The “30 Rock” actor said after he performs with the Pittsburgh Symphony Orchestra on April 16, he will then record new audible crossing signals at intersections throughout Oakland at Pitt’s own WPTS the following day.

“The [PSO] performance will just be a warm up,” he said over the phone. “When I knew I would be doing [the audible signals], I had to alter the PSO playlist to preserve my voice.”

The Oakland Planning and Development Corporation reached out to Baldwin after students began complaining that the ghostly, decrepit voice that guides them safely across the street also strikes them with fear.

“I’ve had nightmares about that gnarly old voicebox,” said Shawn Janas, a senior communication major. “It’s turned a safety measure into a hazard. I have to actually plug my ears every time I cross the street.”

In light of these concerns, the city of Pittsburgh and OPDC turned to Baldwin, who famously narrated the children’s animated Thomas the Tank Engine series, “Thomas and Friends” from 1998 to 2003.

“We thought that since a lot of the current students probably grew up with that show, that Mr. Baldwin’s voice would be a welcome and soothing replacement,” Dan Cooke, a traffic engineer for the City’s Public Works Department said.

This will be the first time a celebrity has lent their voice to audible crossing signals in the country.
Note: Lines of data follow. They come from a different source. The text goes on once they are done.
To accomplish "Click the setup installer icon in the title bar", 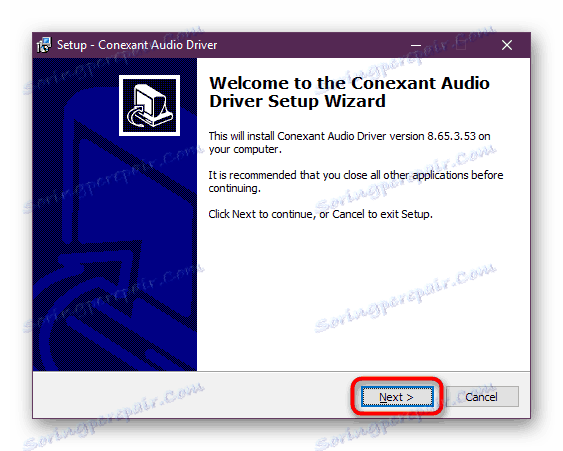I will coord(44,45).
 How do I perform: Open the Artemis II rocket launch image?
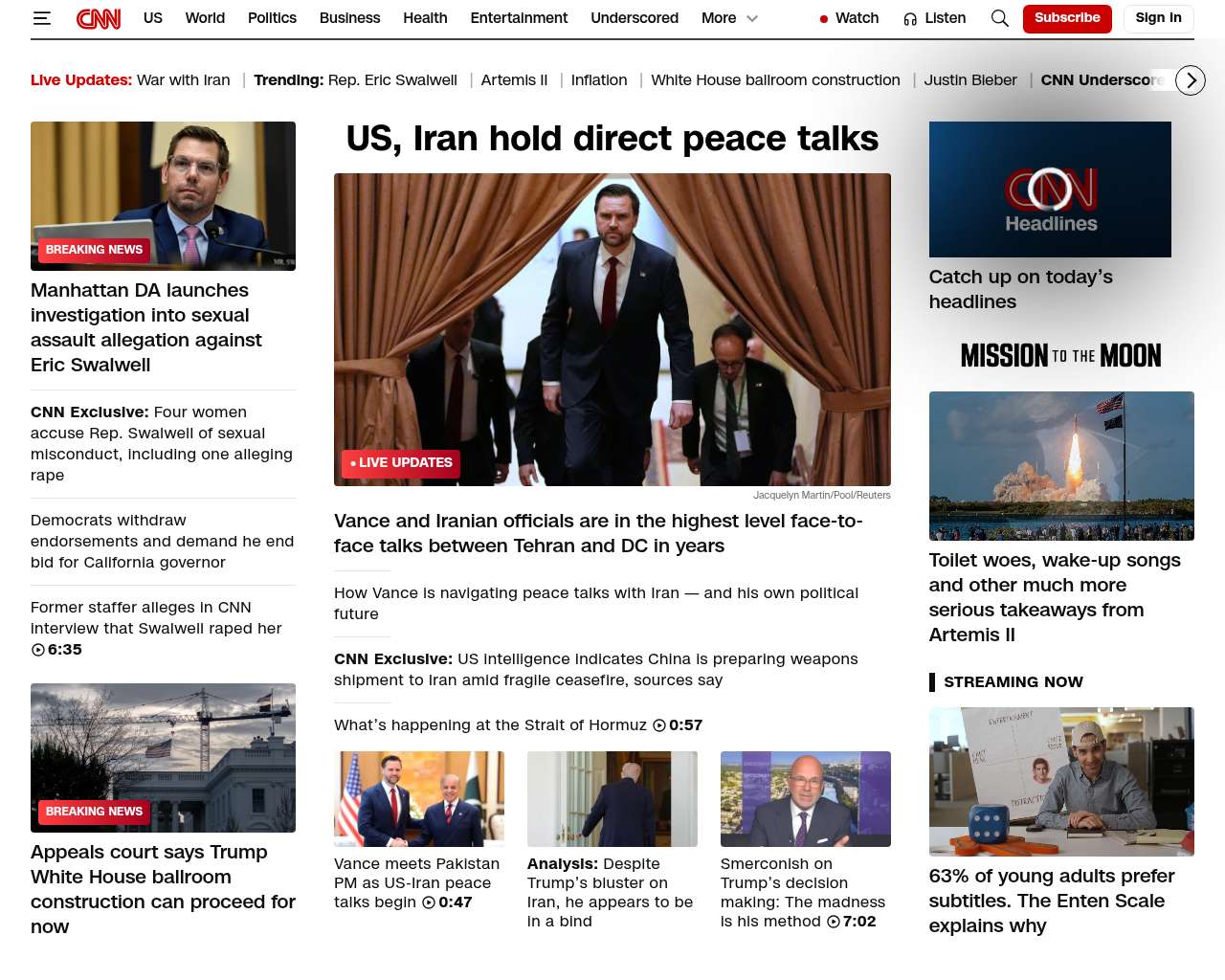coord(1060,466)
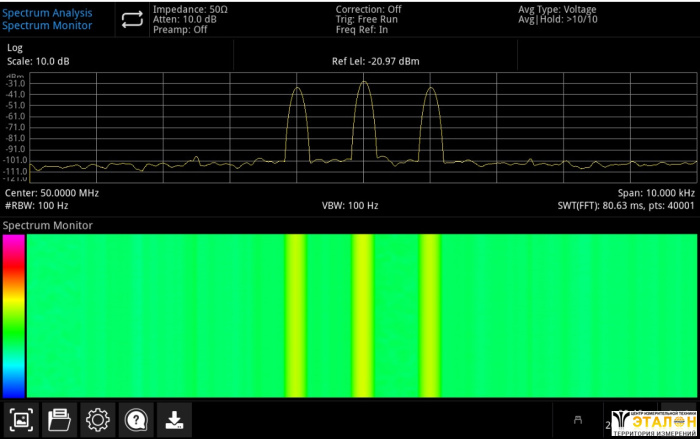Image resolution: width=700 pixels, height=439 pixels.
Task: Select the Ref Level -20.97 dBm field
Action: click(375, 61)
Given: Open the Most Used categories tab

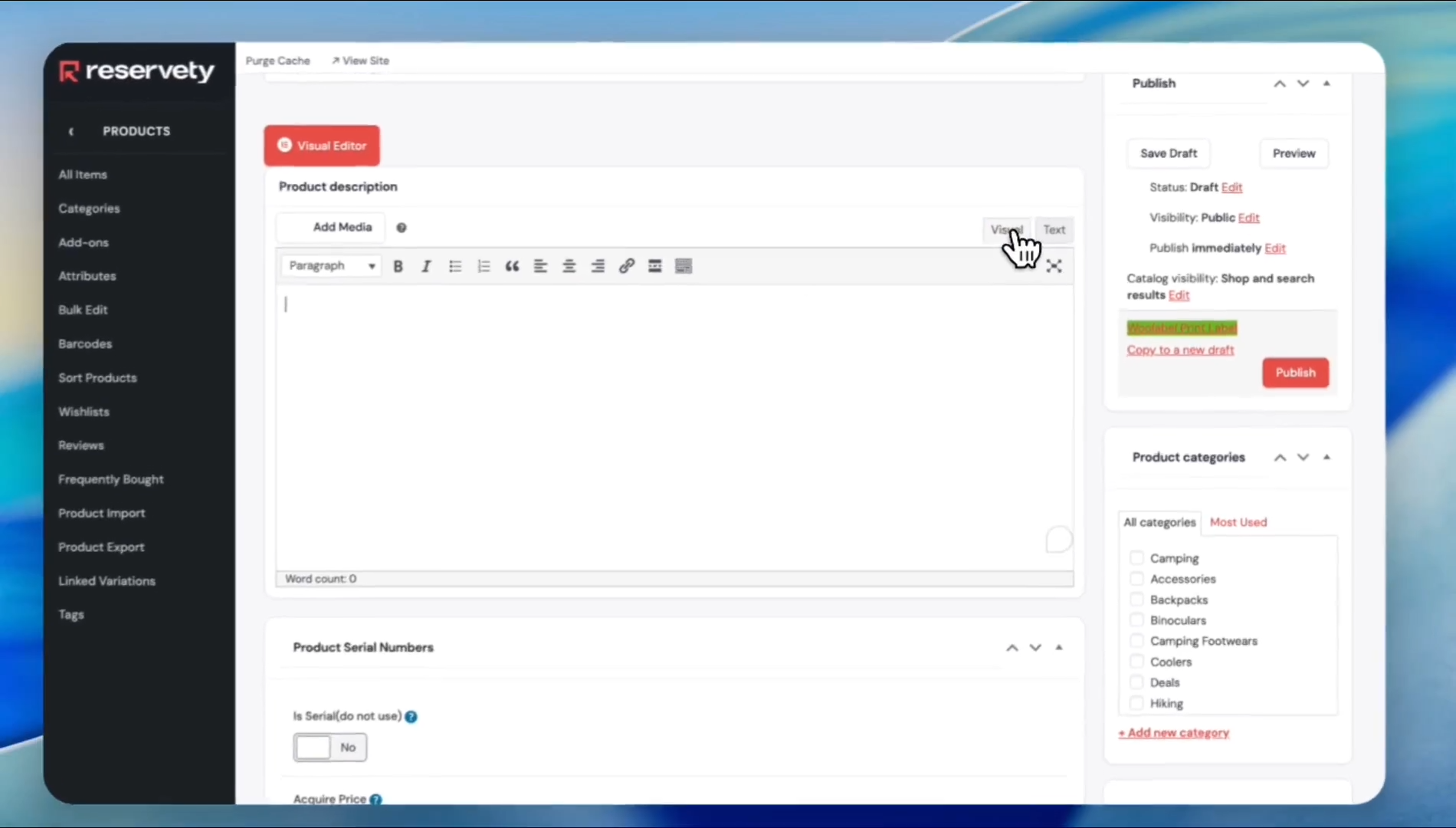Looking at the screenshot, I should tap(1238, 522).
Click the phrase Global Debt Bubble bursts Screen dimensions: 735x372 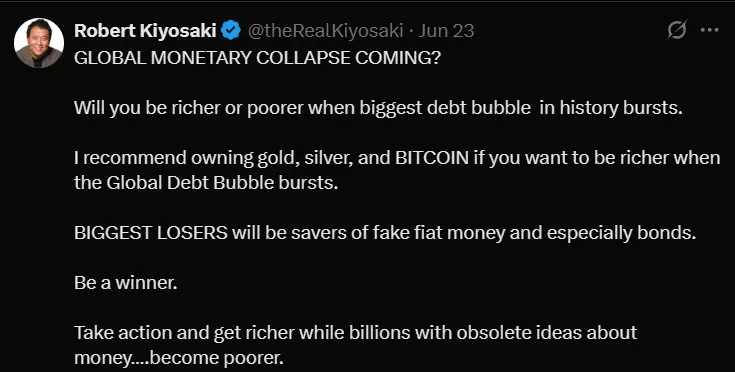222,182
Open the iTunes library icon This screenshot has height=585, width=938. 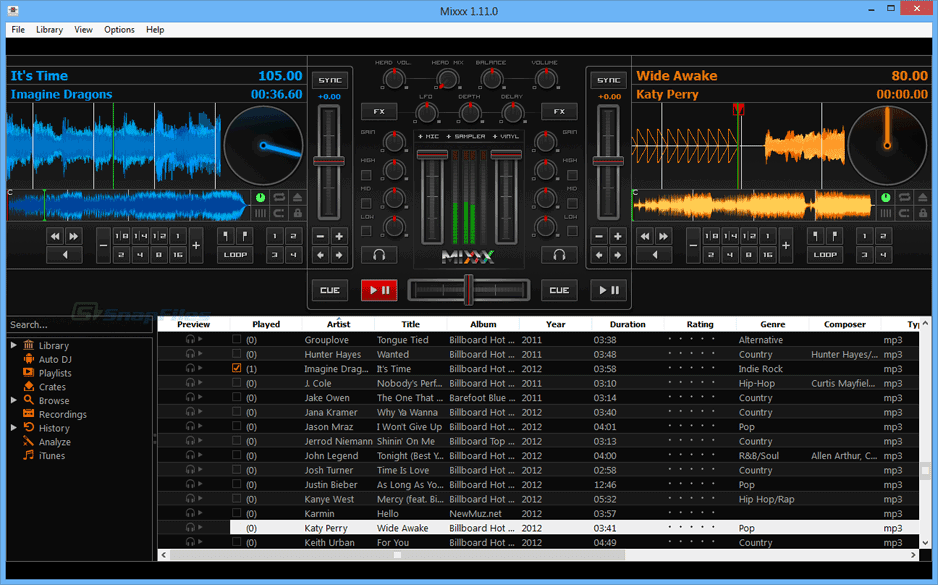[x=28, y=456]
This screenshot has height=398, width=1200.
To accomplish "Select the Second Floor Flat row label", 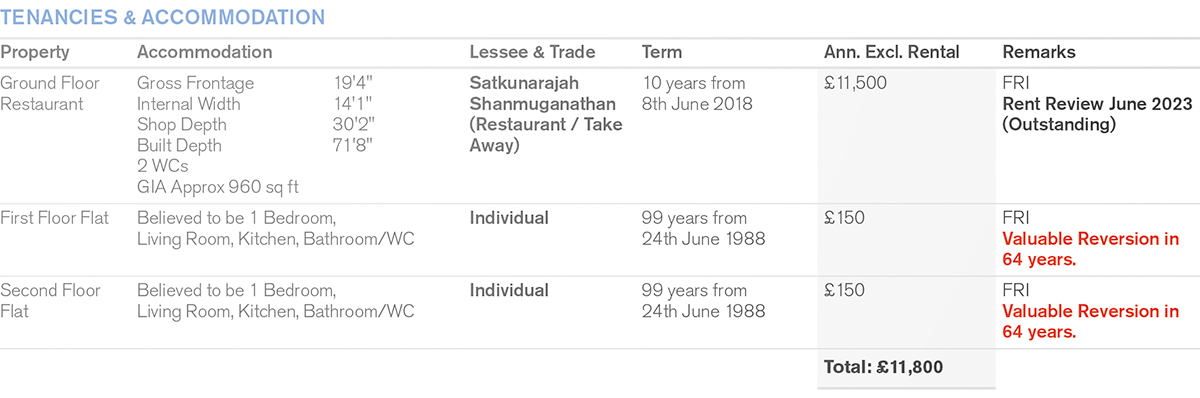I will click(51, 300).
Not only will Baldwin pioneer this celebrity-city government partnership, but he will also give the signals, which OPDC installed in 2012, his own flair.

“The city asked me to not only voice the new signals,” Baldwin said, “but to make them sexier as well.”

Currently, the audible signals just announce the street name when pedestrians can cross.

Baldwin plans to incorporate new words and phrases into the signal, such as singing “cross this way” to the tune of Aerosmith’s “Walk This Way.” OPDC and the city only asked that Baldwin refrain from any accents, a la “The Departed” or “Along Came Polly.”

The added expressions with Baldwin’s soothing raspy voice, he said, are all in order to make the crossing experience more pleasurable.

“The weather’s already bad enough in Pittsburgh,” the actor said. “It’ll be my pleasure to spice things up for the students and the rest of the community who cross the street many times every day.”

This is a satirical story, part of The Pitt News’ annual April Fool’s edition.